*** Material to process Section Begins ***
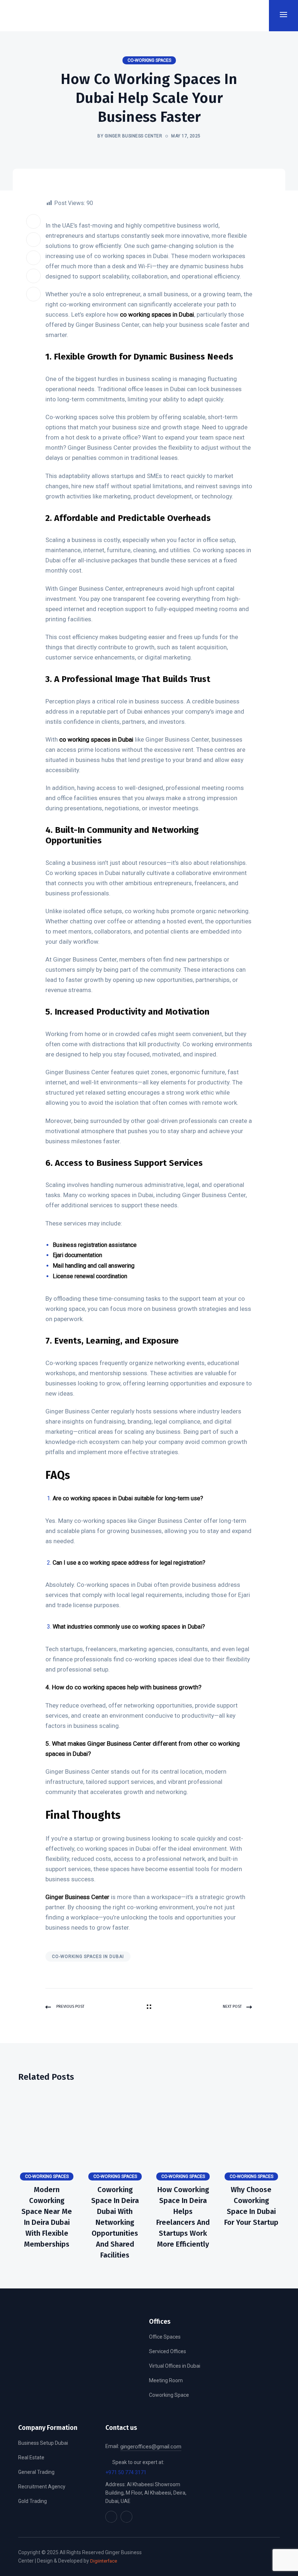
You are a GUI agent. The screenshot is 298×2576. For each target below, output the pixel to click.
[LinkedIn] (33, 257)
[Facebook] (33, 221)
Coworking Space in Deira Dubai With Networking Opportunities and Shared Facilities (115, 2222)
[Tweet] (33, 239)
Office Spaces (165, 2337)
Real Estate (31, 2457)
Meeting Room (166, 2380)
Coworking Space (169, 2395)
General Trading (36, 2472)
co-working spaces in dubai (88, 1956)
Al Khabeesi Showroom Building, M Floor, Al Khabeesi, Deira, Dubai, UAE (145, 2492)
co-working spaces (149, 60)
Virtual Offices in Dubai (174, 2366)
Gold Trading (32, 2501)
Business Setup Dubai (43, 2443)
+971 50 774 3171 (125, 2472)
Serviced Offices (167, 2351)
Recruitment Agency (41, 2486)
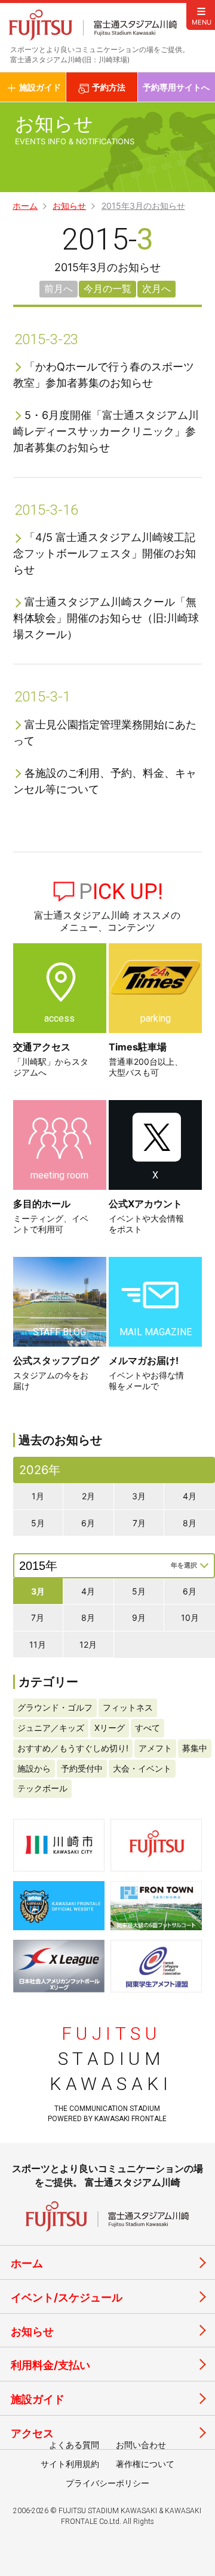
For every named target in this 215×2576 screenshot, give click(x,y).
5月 (38, 1523)
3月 (139, 1496)
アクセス (32, 2433)
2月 (88, 1496)
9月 (139, 1617)
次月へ (156, 288)
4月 (189, 1496)
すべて (147, 1728)
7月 (139, 1523)
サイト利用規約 (70, 2464)
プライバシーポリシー (107, 2483)
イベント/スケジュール (66, 2297)
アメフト (155, 1748)
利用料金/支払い (50, 2365)
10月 (190, 1617)
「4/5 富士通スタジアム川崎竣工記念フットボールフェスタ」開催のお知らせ (104, 553)
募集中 (194, 1748)
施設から (34, 1768)
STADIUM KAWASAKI (111, 2058)
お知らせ (69, 206)
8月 (189, 1523)
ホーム (25, 206)
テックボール (42, 1788)
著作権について (145, 2464)
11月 (37, 1644)
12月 (88, 1644)
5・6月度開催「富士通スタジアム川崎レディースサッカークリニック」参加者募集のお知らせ (106, 431)
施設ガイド (37, 2399)
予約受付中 (82, 1768)
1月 (38, 1496)
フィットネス (128, 1707)
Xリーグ (109, 1728)
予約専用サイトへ (176, 87)
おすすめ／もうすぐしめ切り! (72, 1748)
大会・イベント (142, 1768)
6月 (88, 1523)
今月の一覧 (107, 288)
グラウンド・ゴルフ (55, 1707)
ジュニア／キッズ (50, 1728)
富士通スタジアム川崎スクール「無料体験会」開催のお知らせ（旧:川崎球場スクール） (106, 618)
*** Material to process Section Ends ***
■ What is being asked ■
How many lines in the material contain the string "Deira"? Reply with the number and nothing else.

■ Exercise result ■
2